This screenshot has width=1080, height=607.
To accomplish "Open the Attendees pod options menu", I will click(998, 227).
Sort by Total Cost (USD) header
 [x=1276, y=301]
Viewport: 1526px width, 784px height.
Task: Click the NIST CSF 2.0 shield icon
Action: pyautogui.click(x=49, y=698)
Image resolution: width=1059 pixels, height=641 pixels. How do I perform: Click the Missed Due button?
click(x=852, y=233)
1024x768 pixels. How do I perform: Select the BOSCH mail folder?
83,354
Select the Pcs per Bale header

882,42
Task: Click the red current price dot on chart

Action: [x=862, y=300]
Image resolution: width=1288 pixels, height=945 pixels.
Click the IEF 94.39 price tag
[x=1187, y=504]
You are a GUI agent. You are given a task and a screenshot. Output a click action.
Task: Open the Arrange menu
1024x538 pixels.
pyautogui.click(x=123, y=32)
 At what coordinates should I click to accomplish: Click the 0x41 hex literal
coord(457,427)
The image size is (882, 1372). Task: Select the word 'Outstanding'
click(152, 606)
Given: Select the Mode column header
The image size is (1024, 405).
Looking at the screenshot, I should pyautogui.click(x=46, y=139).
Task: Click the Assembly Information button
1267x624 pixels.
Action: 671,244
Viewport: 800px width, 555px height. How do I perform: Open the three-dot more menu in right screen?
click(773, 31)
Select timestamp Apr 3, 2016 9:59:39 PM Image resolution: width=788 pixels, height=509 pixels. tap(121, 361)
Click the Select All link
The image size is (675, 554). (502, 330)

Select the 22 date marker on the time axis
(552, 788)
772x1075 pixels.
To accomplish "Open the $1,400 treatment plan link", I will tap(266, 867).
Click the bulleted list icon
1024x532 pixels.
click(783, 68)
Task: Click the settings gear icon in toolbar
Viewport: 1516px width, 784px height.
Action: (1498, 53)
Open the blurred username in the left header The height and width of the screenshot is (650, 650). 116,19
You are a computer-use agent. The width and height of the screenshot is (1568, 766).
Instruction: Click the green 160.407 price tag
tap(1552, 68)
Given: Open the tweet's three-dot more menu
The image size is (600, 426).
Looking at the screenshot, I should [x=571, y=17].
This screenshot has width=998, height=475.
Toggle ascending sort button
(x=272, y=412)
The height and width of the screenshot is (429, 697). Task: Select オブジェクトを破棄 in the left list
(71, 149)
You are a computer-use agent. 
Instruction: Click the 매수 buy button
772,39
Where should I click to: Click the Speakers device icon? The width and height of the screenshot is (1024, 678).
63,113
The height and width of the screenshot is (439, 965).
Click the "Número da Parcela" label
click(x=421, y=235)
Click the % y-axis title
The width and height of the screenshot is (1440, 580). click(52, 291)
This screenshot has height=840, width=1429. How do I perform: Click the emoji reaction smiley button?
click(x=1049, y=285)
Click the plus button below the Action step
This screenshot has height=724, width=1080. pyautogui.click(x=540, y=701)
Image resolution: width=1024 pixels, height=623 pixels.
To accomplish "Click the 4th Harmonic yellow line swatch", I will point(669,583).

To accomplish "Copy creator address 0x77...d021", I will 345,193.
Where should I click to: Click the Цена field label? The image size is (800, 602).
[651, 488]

= = = = = = =

» Task goal
Your task is to copy each line of the entries that includes the word "will".

» Output of the exercise
To accomplish "Open the Attendees pod options menu", I will click(998, 227).
To accomplish "Open the $1,400 treatment plan link", I will tap(266, 867).
To accomplish "Click the 4th Harmonic yellow line swatch", I will point(669,583).
To accomplish "Copy creator address 0x77...d021", I will 345,193.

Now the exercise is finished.